Hopefully, in time, the UK will follow suit
We now live in a world where a child’s baby album begins with an ultrasound photo of that child developing in the womb. We know that baby’s heartbeat is present from 22 days after fertilisation; spontaneous movement begins from 6-7 weeks; at 8 weeks the baby has fingers, toes, a working digestive system and 90 per cent of his or her body parts have formed; at 10 weeks the baby’s heart has already beat over 10 million times. To not even consider reviewing abortion laws in light of this would be perverse, especially when those laws are so out of sync with much of the rest of the world. Unsurprisingly, the state which brought the challenge case to the Supreme Court — Mississippi — has chosen to limit abortion after 15 weeks.

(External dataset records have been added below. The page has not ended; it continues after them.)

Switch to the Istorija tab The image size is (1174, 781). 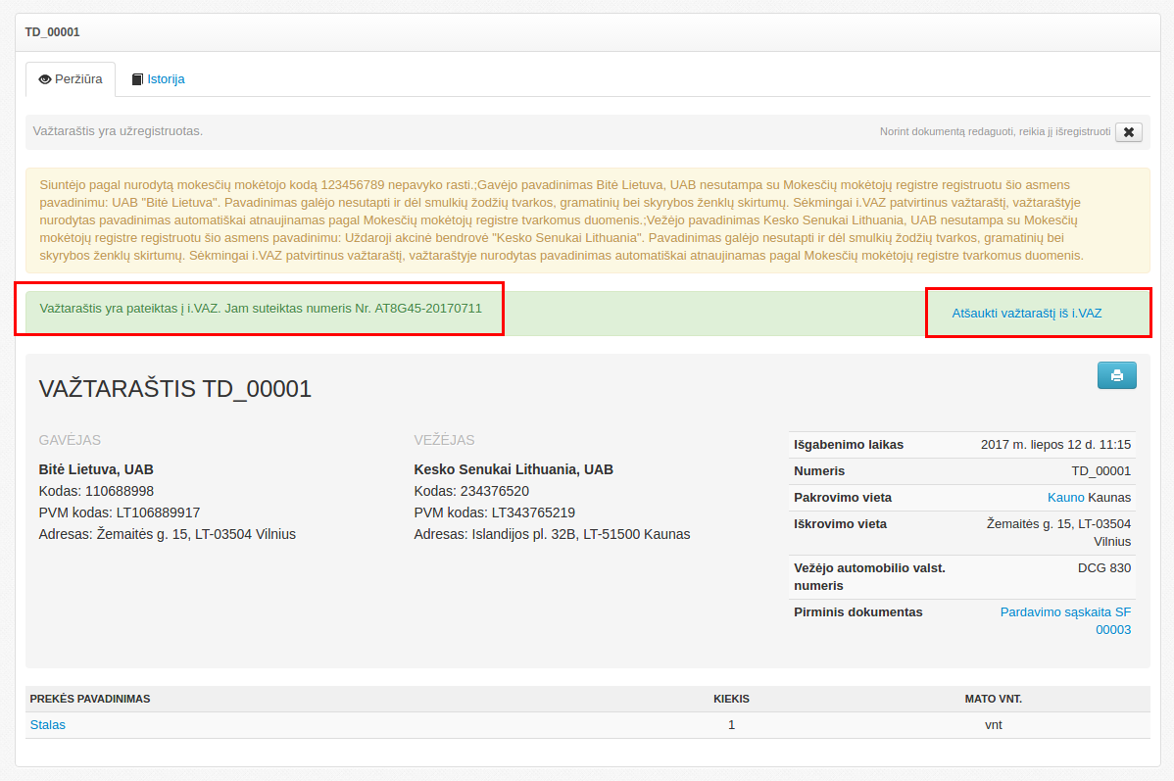pos(165,79)
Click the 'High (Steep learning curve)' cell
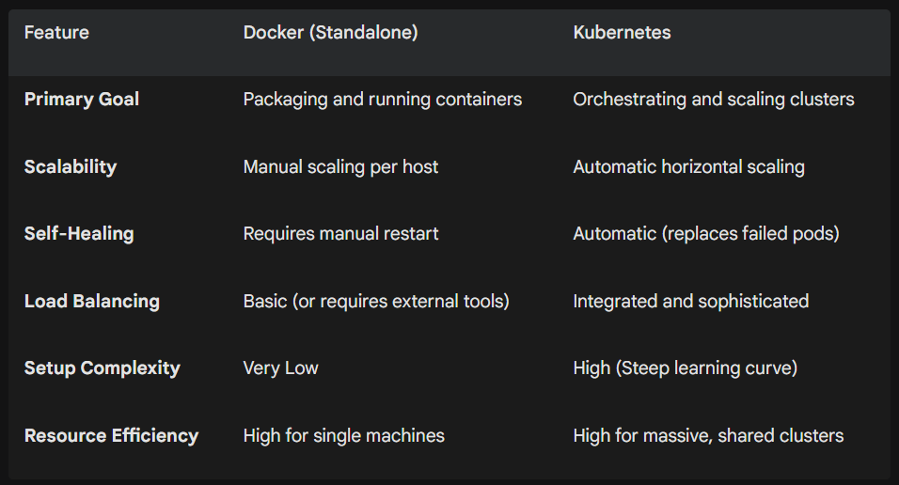Image resolution: width=899 pixels, height=485 pixels. pos(685,368)
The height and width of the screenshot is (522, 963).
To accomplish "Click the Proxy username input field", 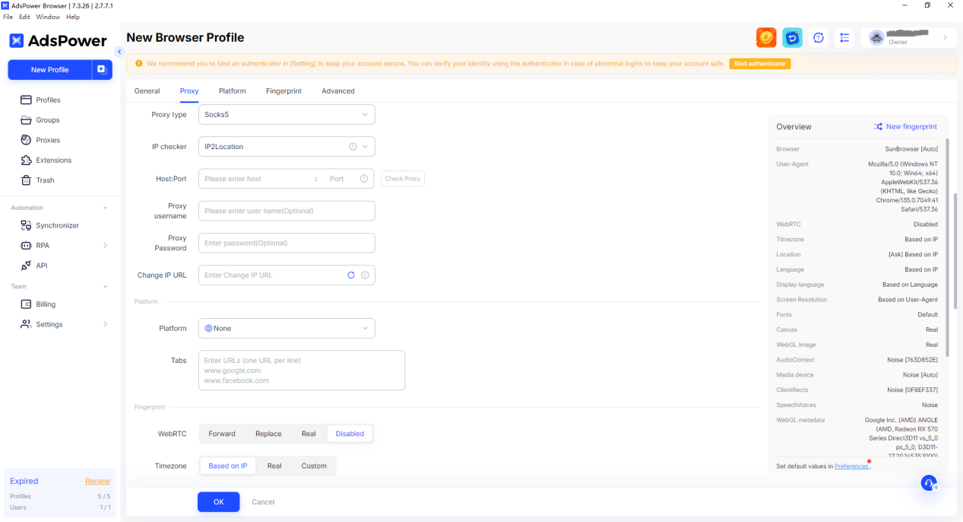I will click(x=287, y=211).
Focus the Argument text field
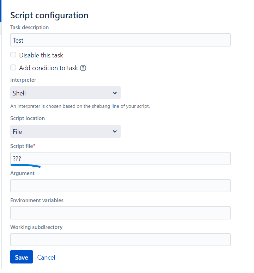254x273 pixels. [x=120, y=186]
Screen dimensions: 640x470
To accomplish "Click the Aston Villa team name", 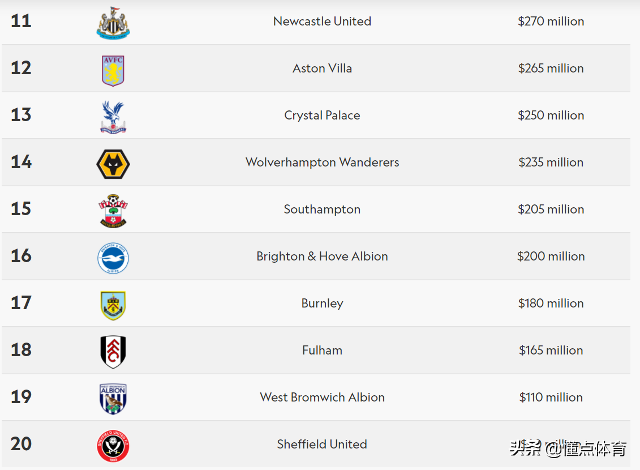I will click(x=322, y=68).
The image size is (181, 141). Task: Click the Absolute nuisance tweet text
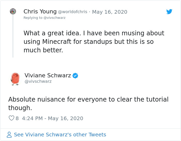coord(88,103)
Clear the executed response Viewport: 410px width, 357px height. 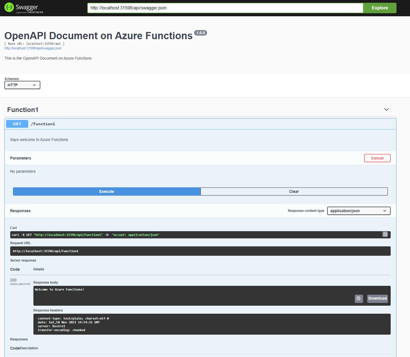(294, 191)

It often feels like there is little we can learn from American politics, but perhaps, in this one area if no others, there is a lesson about how we don’t have to continue to accept extreme abortion laws which are both cruel and out of date. A baby with a disability — everything from cleft palate to Down Syndrome — can be aborted up to and even during birth. Not just barbaric, this is eugenics too.
In the UK laws still permit abortion on demand at 24 weeks, even though medical advances show that unborn babies can survive at 21 and 22 weeks. Ministers insist abortion by sex is illegal and “found no evidence” it occurs, even though there is ample evidence that it does take place. There is a clear disconnect between UK public opinion, where 70 per cent of women think abortion time limits should be reduced, and much of the political establishment which pretends this issue is long settled.
Since 1967, almost 10 million unborn lives have been lost in the UK. Perhaps Americans of the future will look back on the half-century or so when over 62 million unborn babies were aborted, and wonder why and how it took so long to change this tragic decision. Hopefully, in time, the UK will follow suit and change laws which have needlessly taken so many unborn lives.